Task item: Work out how many lines of the data below hold the string "computer". Answer with that number alone.

Source data:
□ □ □ □ □
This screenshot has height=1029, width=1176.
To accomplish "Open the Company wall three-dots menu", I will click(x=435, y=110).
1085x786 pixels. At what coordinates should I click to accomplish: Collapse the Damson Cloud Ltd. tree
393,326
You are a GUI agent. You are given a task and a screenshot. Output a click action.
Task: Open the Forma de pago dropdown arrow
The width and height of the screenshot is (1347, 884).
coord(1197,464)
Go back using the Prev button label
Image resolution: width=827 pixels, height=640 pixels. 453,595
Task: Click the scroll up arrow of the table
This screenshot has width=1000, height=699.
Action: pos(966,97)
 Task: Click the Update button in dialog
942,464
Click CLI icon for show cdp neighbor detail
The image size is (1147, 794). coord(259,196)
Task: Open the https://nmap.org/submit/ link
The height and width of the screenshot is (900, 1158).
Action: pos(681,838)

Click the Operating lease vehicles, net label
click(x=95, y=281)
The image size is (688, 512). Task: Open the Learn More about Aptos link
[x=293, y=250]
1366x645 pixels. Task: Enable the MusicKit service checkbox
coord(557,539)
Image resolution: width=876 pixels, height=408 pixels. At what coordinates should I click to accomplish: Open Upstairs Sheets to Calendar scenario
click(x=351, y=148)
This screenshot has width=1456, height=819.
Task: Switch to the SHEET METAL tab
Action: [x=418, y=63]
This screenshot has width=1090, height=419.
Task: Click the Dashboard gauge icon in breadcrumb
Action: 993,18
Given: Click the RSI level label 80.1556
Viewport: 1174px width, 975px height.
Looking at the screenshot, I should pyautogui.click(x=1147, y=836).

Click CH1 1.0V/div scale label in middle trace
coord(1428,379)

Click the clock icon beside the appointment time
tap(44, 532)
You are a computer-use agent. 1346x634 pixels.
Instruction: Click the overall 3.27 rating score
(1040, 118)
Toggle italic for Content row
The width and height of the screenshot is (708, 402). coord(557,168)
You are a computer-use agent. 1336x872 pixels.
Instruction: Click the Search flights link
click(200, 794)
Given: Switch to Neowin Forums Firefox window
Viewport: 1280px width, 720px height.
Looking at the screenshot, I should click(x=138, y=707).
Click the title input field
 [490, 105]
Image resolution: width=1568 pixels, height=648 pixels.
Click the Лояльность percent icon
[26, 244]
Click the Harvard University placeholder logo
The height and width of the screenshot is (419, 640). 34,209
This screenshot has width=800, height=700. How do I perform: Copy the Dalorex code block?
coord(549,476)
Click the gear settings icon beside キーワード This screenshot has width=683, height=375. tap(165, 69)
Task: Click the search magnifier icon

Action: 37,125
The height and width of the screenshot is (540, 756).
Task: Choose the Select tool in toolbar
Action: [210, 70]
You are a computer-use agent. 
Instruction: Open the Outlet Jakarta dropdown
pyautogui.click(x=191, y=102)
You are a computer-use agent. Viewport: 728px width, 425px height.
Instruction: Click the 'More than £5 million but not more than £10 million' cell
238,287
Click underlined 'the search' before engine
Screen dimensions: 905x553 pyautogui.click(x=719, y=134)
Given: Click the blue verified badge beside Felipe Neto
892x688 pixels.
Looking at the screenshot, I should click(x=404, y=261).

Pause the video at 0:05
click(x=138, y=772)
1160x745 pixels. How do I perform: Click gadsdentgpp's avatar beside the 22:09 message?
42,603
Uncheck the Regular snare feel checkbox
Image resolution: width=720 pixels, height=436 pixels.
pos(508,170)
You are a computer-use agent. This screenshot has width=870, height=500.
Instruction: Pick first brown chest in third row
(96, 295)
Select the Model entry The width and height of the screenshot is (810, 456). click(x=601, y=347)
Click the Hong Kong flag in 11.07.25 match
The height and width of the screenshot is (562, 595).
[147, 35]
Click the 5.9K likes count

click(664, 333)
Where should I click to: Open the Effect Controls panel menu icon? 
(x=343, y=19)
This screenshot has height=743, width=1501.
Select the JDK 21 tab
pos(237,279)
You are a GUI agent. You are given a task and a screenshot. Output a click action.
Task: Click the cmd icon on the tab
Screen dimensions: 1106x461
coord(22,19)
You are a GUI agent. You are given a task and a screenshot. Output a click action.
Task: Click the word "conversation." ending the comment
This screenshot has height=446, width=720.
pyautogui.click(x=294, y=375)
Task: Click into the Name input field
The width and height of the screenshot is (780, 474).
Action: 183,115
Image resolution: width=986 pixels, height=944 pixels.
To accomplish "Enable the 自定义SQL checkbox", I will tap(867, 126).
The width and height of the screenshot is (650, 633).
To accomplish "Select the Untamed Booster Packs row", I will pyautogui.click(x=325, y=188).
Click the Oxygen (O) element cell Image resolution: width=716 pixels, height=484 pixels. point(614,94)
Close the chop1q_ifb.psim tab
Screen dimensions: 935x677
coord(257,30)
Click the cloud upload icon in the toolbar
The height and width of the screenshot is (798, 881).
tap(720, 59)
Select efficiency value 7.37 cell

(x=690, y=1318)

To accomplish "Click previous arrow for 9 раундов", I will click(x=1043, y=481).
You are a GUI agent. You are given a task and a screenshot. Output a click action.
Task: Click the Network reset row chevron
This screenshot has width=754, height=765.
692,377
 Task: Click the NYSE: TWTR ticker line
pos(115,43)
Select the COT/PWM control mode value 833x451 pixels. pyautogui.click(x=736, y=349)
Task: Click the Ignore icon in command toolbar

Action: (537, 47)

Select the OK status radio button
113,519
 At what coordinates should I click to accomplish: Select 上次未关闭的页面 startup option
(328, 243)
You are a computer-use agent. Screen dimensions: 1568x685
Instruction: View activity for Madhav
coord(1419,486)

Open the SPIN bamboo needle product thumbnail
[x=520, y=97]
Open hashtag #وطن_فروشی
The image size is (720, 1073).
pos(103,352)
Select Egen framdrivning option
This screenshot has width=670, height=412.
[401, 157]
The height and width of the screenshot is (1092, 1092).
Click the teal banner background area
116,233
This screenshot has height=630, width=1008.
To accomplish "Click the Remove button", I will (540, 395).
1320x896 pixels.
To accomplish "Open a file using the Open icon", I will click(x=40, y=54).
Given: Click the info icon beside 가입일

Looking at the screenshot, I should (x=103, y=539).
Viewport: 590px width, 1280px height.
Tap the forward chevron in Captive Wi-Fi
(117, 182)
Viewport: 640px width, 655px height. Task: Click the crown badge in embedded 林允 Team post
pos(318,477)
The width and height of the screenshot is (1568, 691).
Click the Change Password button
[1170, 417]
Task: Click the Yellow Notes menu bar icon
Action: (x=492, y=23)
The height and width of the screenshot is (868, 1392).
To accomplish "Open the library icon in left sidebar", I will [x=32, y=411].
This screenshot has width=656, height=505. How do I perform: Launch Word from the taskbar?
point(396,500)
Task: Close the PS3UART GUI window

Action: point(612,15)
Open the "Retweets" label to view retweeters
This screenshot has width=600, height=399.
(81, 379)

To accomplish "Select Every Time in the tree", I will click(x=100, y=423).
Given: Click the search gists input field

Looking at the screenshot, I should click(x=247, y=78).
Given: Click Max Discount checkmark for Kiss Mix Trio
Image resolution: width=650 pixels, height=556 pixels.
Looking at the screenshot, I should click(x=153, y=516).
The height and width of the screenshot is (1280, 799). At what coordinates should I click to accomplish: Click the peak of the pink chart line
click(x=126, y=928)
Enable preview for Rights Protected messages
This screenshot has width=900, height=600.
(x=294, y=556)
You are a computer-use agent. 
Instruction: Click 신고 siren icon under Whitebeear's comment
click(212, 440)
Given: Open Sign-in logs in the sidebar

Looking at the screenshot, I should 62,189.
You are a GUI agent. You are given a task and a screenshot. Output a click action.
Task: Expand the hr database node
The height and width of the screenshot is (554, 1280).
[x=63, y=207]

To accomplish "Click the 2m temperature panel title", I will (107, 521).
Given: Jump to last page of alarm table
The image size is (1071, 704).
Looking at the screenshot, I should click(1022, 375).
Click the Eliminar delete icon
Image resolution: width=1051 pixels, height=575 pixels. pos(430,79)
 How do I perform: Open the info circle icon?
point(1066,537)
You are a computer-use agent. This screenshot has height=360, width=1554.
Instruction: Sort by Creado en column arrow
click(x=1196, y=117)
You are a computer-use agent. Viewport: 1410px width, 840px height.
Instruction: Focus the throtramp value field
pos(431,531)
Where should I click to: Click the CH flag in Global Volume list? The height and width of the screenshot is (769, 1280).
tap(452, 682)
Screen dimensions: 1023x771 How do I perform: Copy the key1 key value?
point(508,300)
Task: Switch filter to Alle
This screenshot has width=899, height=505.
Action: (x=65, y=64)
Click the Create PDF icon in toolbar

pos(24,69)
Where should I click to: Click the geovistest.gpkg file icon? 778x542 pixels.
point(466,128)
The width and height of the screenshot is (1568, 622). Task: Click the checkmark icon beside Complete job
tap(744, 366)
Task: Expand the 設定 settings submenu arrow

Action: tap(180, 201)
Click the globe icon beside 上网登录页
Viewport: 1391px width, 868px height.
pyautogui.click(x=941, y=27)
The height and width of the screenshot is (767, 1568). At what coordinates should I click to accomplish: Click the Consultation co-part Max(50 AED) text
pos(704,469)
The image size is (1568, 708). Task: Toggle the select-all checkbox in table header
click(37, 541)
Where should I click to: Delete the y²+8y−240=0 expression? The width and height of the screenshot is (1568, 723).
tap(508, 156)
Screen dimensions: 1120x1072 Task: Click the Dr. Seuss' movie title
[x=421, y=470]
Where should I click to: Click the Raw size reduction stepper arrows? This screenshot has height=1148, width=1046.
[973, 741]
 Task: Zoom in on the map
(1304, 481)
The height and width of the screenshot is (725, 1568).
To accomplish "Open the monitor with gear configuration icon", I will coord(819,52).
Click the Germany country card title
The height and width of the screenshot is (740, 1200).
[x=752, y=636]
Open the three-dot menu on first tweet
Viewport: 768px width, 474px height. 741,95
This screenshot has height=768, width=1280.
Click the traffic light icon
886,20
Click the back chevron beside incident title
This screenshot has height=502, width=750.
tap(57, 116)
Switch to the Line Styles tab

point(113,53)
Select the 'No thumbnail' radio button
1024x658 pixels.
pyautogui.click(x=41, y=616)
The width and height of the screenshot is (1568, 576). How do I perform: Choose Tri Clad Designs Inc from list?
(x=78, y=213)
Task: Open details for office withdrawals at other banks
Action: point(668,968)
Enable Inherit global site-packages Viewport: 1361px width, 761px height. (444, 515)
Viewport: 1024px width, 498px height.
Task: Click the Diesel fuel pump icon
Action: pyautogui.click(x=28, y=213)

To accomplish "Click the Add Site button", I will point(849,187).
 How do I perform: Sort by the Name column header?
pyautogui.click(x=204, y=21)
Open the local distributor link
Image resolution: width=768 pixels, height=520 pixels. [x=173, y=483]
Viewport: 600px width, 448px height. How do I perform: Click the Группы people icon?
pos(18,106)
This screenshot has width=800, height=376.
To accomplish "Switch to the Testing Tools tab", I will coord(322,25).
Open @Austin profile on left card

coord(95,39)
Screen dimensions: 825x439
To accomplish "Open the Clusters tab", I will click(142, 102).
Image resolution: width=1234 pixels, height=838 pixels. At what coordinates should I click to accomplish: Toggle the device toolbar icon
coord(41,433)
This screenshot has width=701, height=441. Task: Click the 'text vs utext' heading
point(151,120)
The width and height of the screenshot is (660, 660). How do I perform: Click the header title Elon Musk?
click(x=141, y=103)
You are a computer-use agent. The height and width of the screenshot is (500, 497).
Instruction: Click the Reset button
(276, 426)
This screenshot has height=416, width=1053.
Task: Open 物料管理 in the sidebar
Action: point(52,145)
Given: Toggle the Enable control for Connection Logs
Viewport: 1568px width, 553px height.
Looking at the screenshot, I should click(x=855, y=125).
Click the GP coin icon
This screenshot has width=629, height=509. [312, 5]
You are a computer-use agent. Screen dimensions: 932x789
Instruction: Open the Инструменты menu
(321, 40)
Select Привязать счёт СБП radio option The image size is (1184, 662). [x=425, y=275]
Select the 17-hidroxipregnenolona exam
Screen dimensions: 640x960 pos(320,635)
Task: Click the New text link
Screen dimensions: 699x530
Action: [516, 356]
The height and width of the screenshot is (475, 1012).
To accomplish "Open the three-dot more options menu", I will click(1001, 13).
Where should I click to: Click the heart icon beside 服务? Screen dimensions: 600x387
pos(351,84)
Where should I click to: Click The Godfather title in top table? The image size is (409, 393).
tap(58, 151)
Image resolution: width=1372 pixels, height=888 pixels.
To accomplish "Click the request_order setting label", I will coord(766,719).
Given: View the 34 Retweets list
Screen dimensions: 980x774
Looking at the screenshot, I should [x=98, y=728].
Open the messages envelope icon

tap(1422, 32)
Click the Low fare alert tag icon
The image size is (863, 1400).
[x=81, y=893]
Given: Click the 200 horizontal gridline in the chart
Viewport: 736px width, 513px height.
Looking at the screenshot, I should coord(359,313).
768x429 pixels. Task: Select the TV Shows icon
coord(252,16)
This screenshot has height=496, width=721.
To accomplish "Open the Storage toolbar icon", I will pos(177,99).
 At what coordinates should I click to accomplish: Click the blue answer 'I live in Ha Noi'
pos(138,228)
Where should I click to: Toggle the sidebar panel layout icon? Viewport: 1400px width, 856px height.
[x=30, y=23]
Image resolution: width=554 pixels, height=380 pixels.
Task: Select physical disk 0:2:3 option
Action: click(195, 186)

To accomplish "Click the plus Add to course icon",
□ □ □ □ □
Solution for this problem: 11